The Sports Authority of Vietnam (SAV) on Tuesday afternoon relocated the youth table tennis team to a different training center after a newspaper had reported on their subpar meals, which were allegedly caused by allowance reductions meant to benefit their coaches.
Tien Phong (Vanguard) newspaper on Monday reported that a typical meal served to the eight athletes in the team cost VND800,000 (US$33), but it consisted solely of fried tofu, braised basa fish, fried spring rolls, a plate of boiled vegetables, and a bowl of tomato soup.
The athletes told Tien Phong that due to such insufficient portions, they frequently had to personally purchase extra food to ensure they had enough energy for their training.
Upon their reception of allowances, a portion had to be allocated to their coaches.
Following the report, the SAV has initiated investigations to validate and clarify the details in the news coverage.
They organized meetings with related agencies as part of this process.
Following a meeting on Tuesday afternoon, the SAV officials announced a decision to relocate the national youth table tennis team, which is presently training at the My Dinh National Sports Complex, to the National Sports Training Center (Nhon Center), which is administratively their official governing body.
The primary objective is to provide the athletes with improved nutritional and lodging conditions.
The officials pledge to arrange their training in Nhon to meet professional standards.
|A typical meal served to national athletes undergoing training at Vietnam's National Sports Training Center.

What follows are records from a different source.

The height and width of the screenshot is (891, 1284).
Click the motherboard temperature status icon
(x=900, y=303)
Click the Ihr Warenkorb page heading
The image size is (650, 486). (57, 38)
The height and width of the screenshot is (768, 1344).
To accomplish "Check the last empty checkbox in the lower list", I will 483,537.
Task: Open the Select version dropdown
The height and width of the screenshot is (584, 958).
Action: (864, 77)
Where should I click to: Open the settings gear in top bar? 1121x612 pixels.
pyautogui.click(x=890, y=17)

Photo: C.T.|
As per regulations mandated by the Ministry of Finance, national and youth team athletes receive a nutritional allowance of VND320,000 ($13) per person per day.
Athletes called up to national sports teams in preparation for events like the Southeast Asian Games, Asian Games, and Olympics are entitled to a daily nutritional allowance of VND480,000 ($20) for up to 90 days.
Additionally, athletes of national teams with the potential to win gold medals at events like the Asian Games and Youth Olympics or to qualify for the Olympics are granted a nutritional allowance of VND640,000 ($26) per person per day.
The funding required to implement these nutrition regimens for athletes is sourced from the annual state budget allocation designated for sports.
However, numerous athletes contend that this expenditure level, while suitable for the general population, falls short of meeting the elevated nutritional demands necessitated by athletes' rigorous training and physical exertion.
The athletes have persistently voiced grievances over the inadequacy of both the quality and quantity of food provided.
Moreover, they often do not receive consistent access to specialized dietary supplements during their training and competition phases.
Coupled with the absence of proper recovery equipment, strenuous training sessions leave athletes susceptible to injuries, hindering their performance.